Consigne: Dites si chaque affirmation concorde avec l'extrait sur la traduction des injures, en répondant par oui ou non et en citant les mots décisifs de l'extrait : 1. Le terme « homosexuel » figure surtout dans la narration, hors des jugements des personnages. 2. Les injures exigent moins de flexibilité de la part de la traductrice. 3. Alexandra Carrasco rend « maricón » tantôt par « pédé », tantôt par « tapette ».

Bloc de texte:
Quant au terme « homosexuel », il intervient le plus souvent dans les jugements des personnages sur la Folle d’en face. C’est Pinochet d’abord qui l’apercevant de loin avec Carlos s’exclame :

C’étaient des homosexuels, un couple d’homosexuels. (p. 46)

Eran homosexuales, mujer, dos homosexuales. (p. 48)

Ce sont encore des commères, ses voisines, qui le désignent ainsi :

J’ai vu cet homosexuel ouvrir la porte à tous ces garçons après le couvre-feu. (p. 157)

Yo vi a ese homosexual cuando les abría la puerta en el toque de queda a tantos muchachos. (p. 180)

Les injures nécessitent davantage de flexibilité de la part de la traductrice. Elles proviennent souvent d’un détournement lexical ou d’un usage argotique. Chez Lemebel, l’insulte sert à désigner le personnage. L’enjeu est celui d’une réappropriation. La Folle resignifie l’injure. Dès lors, la nomination, d’abord stigmatisante, se fait encapacitante. A ce jeu, le mot « maricón » est le grand gagnant. Alexandra Carrasco le traduit au choix par « pédé » ou « tapette », comme dans cette accumulation qui scande l’injure pour mieux manifester le passage de la honte à l’orgueil, du stigmate à l’identité encapacitante :

… pédé solitaire, pédé assoiffé de « baisers sorciers », pédé drogué par le toucher imaginaire, d’une main cerf-volant effleurant le ciel trouble de la chair, pédé infiniment prisonnier de sa cage de lépreuse tapette, pédé rococo attrapé dans sa mélancolique toile d’araignée de frisettes et d’artifices, pédé chichiteux, emmêlé, pris dans les fils de sa propre trame. (p. 37)

Section de données:
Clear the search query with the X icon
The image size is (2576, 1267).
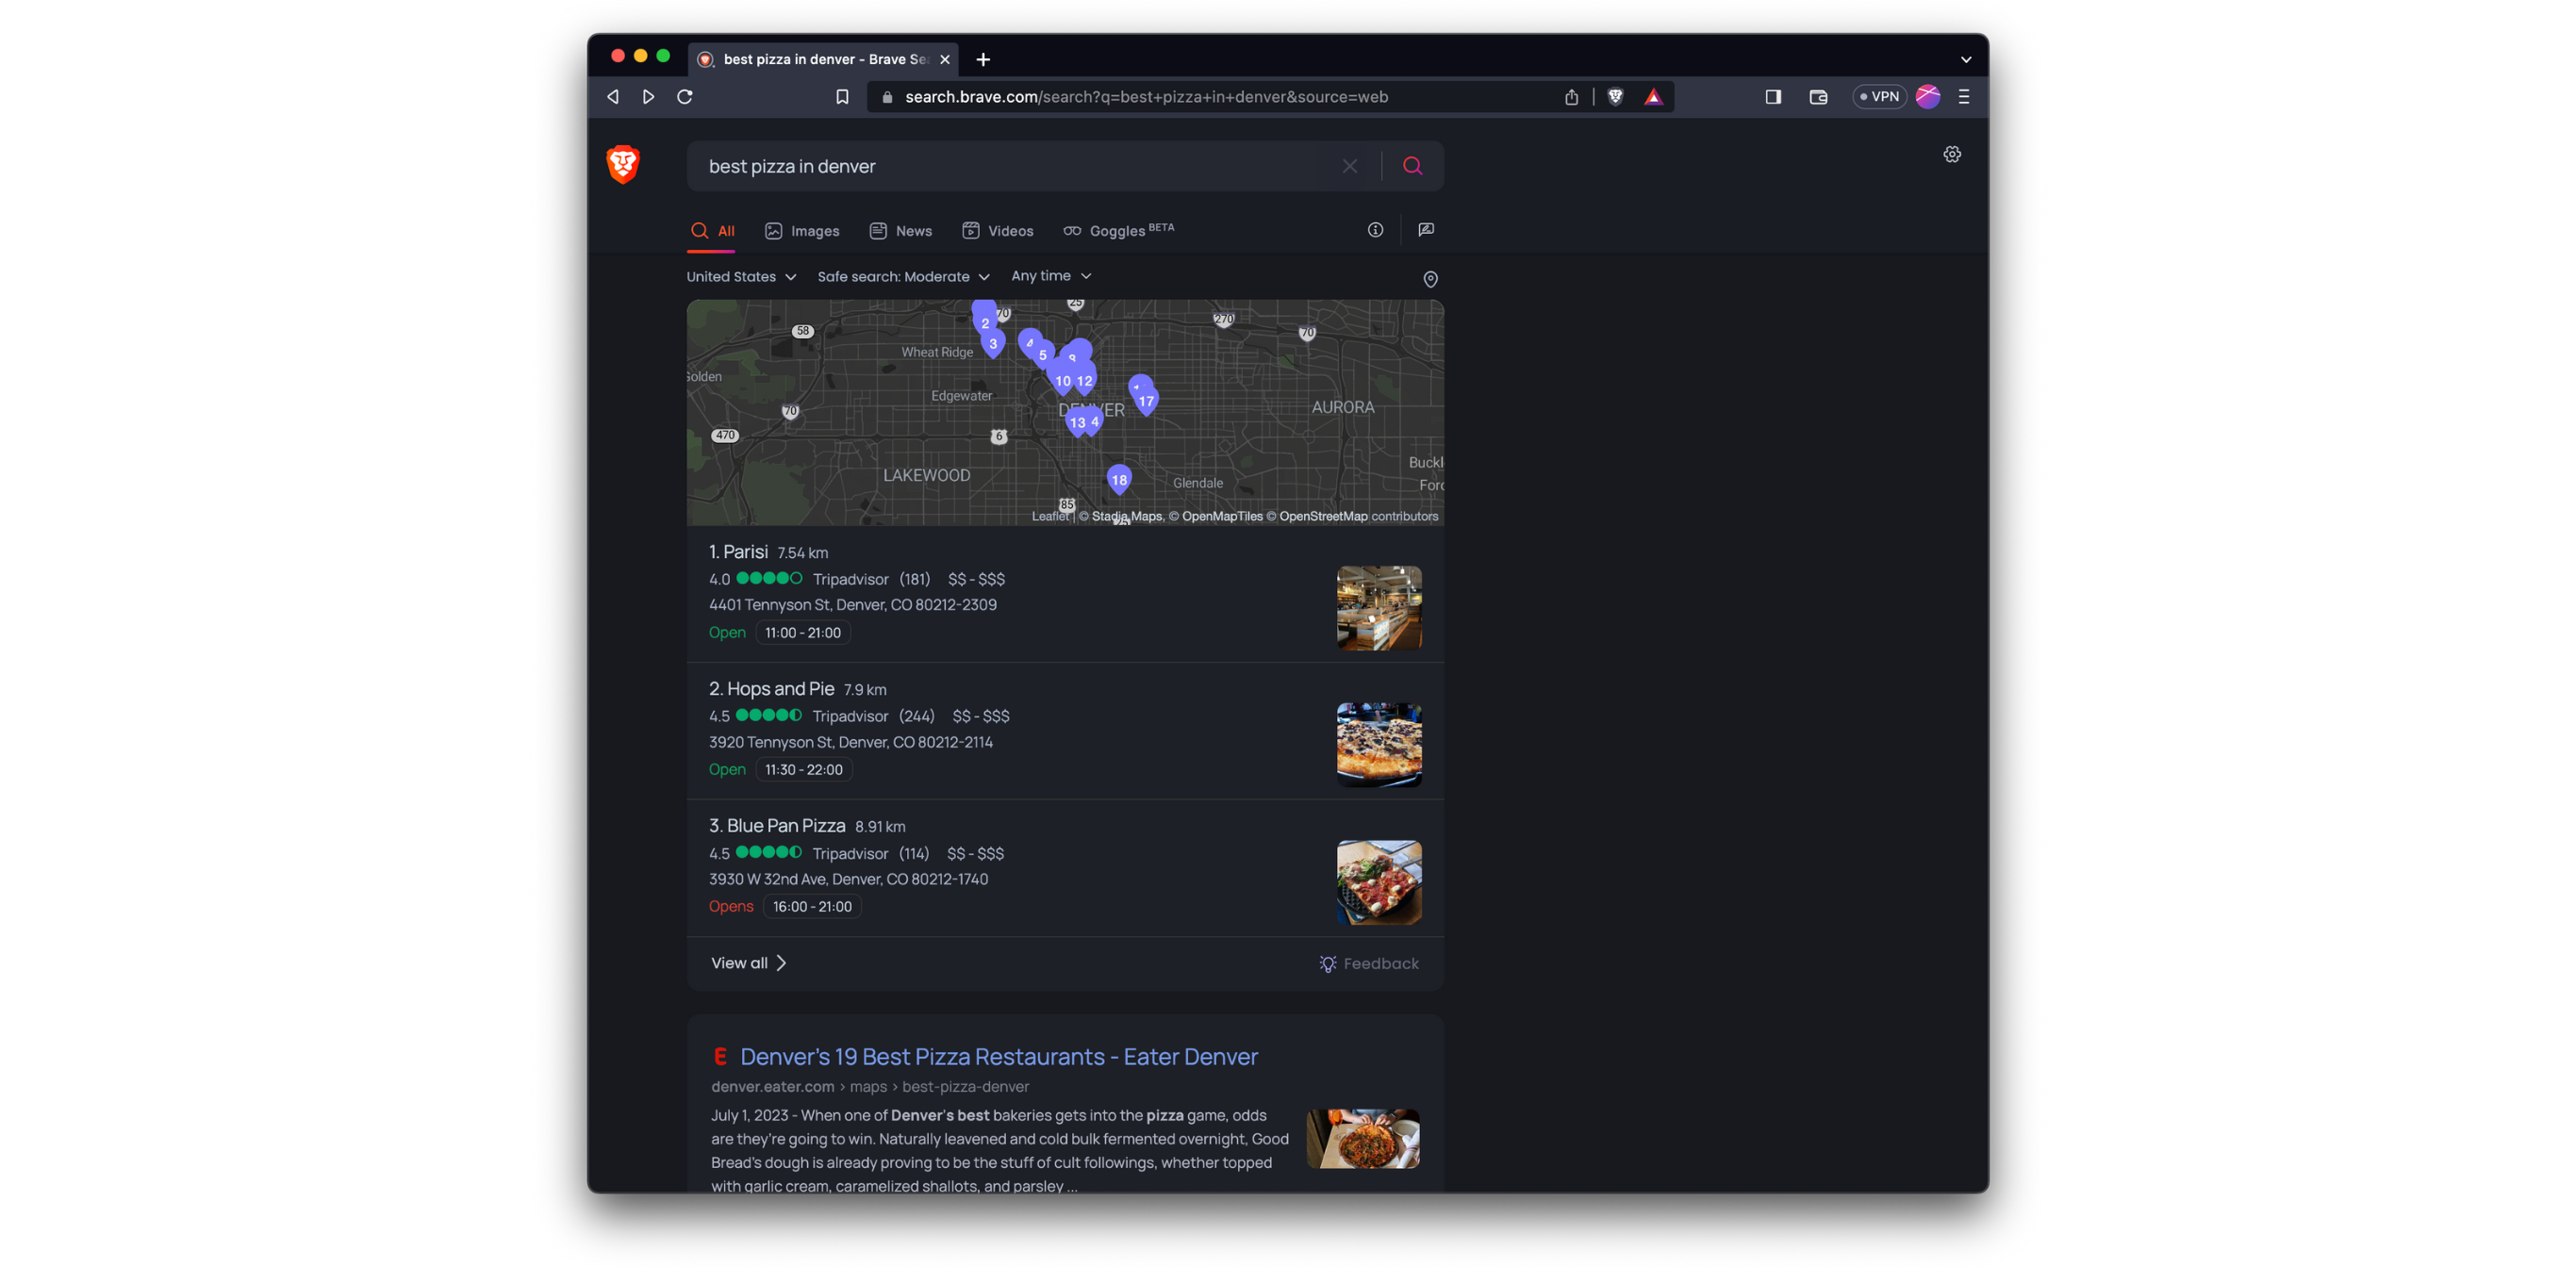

Réponse:
1. Non : « il intervient le plus souvent dans les jugements des personnages sur la Folle d’en face »
2. Non : « Les injures nécessitent davantage de flexibilité de la part de la traductrice. »
3. Oui : « Alexandra Carrasco le traduit au choix par « pédé » ou « tapette » »